Expects to reduce net NPA ratio to 3% by March 2020

Bank of Baroda
01-Nov-2018, 04:17
Bank of Baroda conducted an analyst meet on 31 October 2018 to discuss the financial results for the quarter ended September 2018 and prospects of the bank. PS Jayakumar, MD&CEO of the bank addressed the meet:

Highlights:

  • The bank has posted healthy core operating performance in the quarter ended September 2018. The net interest income of the bank has increased 21%, while the bank has posted 14% growth in the core fee income in Q2FY2019. The fee income of the bank is showing strong traction, while bank is strongly focusing on growing and broad basing fee income to offset the impact of volatility in treasury income.
  • The domestic loan growth was strong at 20% driven by retail loans growth of 33%. The share of retail loans has increased to 21% from 19% a year ago.
  • The bank has continued to maintain domestic CASA deposits ratio above 40% end September 2018.
  • The bank has improved margin to 2.61% in Q2FY2019 from 2.34% in Q2FY2018.
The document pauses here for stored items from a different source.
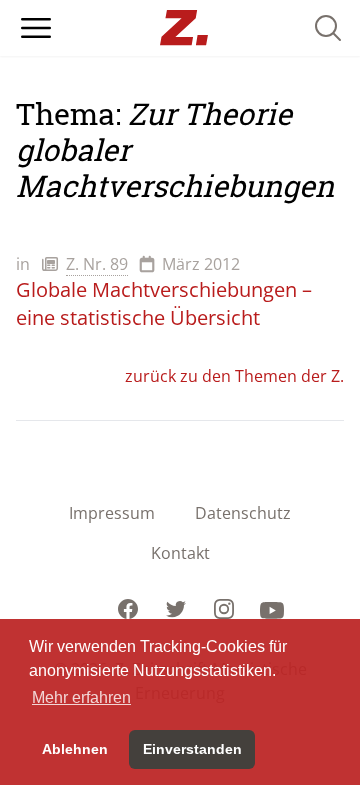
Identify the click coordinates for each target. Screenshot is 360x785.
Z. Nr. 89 (97, 264)
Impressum (112, 513)
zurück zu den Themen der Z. (234, 376)
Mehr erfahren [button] (81, 697)
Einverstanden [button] (192, 749)
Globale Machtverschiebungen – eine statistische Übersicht (164, 303)
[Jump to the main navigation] (36, 28)
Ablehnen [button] (75, 749)
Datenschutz (243, 513)
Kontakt (180, 553)
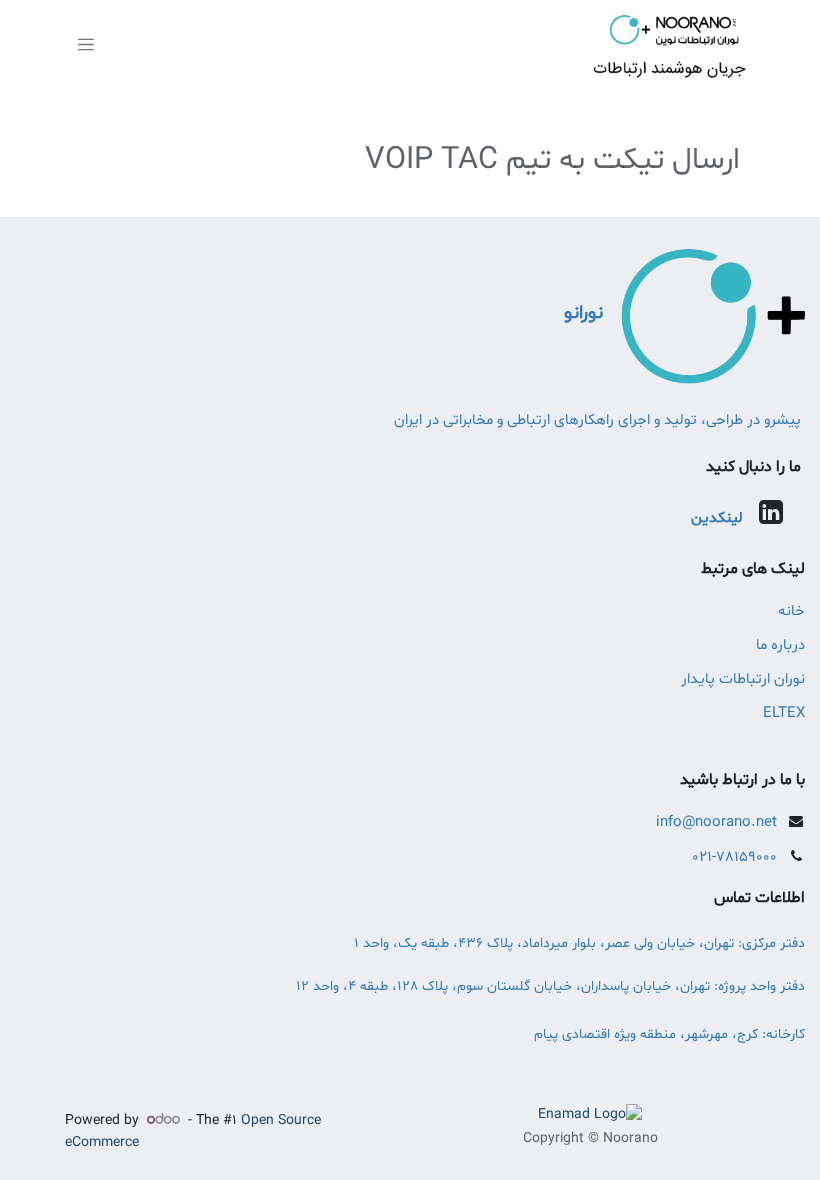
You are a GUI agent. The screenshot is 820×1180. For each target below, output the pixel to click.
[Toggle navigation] (86, 45)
  • The bank has improved asset quality in Q2FY2019, while slippages of loans declined to seven quarter low level in Q2FY2019. The provision coverage ratio improved above 70% end September 2018.
  • The bank has exhibited decline in GNPA as well as NNPA ratio in Q2FY2019, despite the impact of Rs 534 crore on account of exchange translation.
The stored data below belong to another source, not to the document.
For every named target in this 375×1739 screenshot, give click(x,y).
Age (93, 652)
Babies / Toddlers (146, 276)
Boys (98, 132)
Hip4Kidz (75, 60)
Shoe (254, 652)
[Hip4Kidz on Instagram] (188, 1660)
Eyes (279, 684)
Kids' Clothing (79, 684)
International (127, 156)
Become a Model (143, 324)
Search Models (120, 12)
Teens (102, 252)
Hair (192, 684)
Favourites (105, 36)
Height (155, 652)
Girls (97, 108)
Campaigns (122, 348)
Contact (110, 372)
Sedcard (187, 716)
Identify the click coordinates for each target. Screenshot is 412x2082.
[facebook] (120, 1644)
  • The bank has exposure to Rs 21985 crore of loan under NCLT, with healthy provision coverage of 65.6% end September 2018. The recoveries in NCLT related exposure stood at Rs 1231 crore in Q2FY2019.
  • About 84% of the fresh slippages in Q2FY2019 came from watchlist of stressed accounts, which has declined to Rs 8500 crore end September 2018. The watch list also includes the part of stressed exposure to IL&FS group.
  • The bank aims to reduce net NPA ratio to 3% by March 2020.
  • The exposure to NBFC sector stand sat Rs 71961 crore end September 2018.
  • The bank has made provision of Rs 241 crore towards its part of exposure to IL&FS group, which is showing stress. As per the bank, of the total exposure about 18% is towards 4 road projects with COD accomplished, 22% to 3 renewal power projects with COD completed and performing well, 10% to 1 thermal power projects with second PPA signed, 17% to international business performing well. Further, the bank has exposure to 2 NBFCs amounting to 15% and has exposure to ITNL, where bank has taken provisions.
  • The securities receipt book of the bank stood at Rs 726 crore, while there is no addition it during last few years as bank focus on any asset sale for only cash basis.
  • The non-fund exposure to NPA account stands at Rs 2600 crore with provisions of Rs 850 crore.
  • With regard to merger with Dena and Vijaya Bank, the bank expects the effective date of merger to be 1 April 2019.